Présentation de l'œuvre
Eleven est un roman épistolaire à la sauce numérique qui consigne les nombreux courriels que Martin Davies, le personnage principal, envoie et reçoit lors du 11 septembre 2001. Martin Davies vit en Angleterre, à Cardiff. Il travaille dans un bureau et passe le plus clair de son temps à procrastiner, à discuter de la soirée de la veille, ou encore de celle à venir avec ses amis. L'auteur joue sur l'effet de décalage induit par la connaissance qu'a le lecteur des évènements tragiques à venir. Martin Davies souffre d'une sorte de malaise fin de siècle, ses amours sont de pathétiques échecs et il consomme de la cocaïne avec ses amis, le week-end, simplement pour passer le temps. L'auteur semble vouloir relativiser ces problèmes sommes toutes anodins en les confrontant à l'Histoire, ce grand problème, mais il semble aussi suggérer que la différence d'échelle entre les souffrances individuelles et collectives n'interdit pas nécessairement d'établir certaines corrélations. Les individus sont perdus parce que la marche du monde est une immense déroute, à moins que ce soit l'inverse, tel est la réflexion ressassée par ce court roman épistolaire. Autre fait intéressant : le livre laisse également entrevoir que le traumatisme du 11 septembre, du point de vue d'une jeunesse londonienne blasée, n'est pas nécessairement aussi profond qu'on pourrait s'y attendre. Les personnages réagissent fortement aux images qu'ils perçoivent à la télévision, mais ils continuent tout de même de vaquer à leurs occupations, par exemple à planifier une réunion d'affaires.

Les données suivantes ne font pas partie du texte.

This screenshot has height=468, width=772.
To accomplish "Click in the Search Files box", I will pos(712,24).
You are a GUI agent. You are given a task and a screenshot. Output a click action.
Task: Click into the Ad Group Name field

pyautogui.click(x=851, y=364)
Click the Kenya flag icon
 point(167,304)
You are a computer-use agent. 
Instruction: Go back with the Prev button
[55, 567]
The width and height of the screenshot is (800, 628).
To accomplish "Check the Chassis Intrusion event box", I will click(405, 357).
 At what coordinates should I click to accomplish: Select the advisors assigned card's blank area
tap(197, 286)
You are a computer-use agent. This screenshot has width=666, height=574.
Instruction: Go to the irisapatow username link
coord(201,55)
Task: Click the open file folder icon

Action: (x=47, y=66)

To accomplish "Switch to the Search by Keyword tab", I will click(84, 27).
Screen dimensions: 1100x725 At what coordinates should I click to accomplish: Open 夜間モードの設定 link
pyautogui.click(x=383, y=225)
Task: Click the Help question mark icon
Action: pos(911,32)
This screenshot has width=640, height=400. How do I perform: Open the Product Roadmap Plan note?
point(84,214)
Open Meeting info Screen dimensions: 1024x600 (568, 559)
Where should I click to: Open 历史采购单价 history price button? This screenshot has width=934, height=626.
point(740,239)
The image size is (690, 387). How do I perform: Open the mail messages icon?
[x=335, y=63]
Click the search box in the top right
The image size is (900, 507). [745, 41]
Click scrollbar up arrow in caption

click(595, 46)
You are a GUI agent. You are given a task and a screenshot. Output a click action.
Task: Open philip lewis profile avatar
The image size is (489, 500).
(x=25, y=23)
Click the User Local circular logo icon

Roman épistolaire où sont consignés exclusivement des échanges de courriels.
Les échanges de courriel gravitent autour de Martin Davies, le personnage principal. La temporalité est linéaire et assez dilatée, puisque plusieurs courriels sont échangés par heure. À la limite, on a une impression d'invraisemblance, comme si le personnage ne faisait que lire et écrire des courriels toute la journée.
Modalités de présence du 11 septembre
La présence du 11 septembre est particularisée, c'est-à-dire qu'elle est incarnée, vécue par les personnages qui sont évidemment troublés lorsqu'ils prennent connaissances de la catastrophe dans les médias.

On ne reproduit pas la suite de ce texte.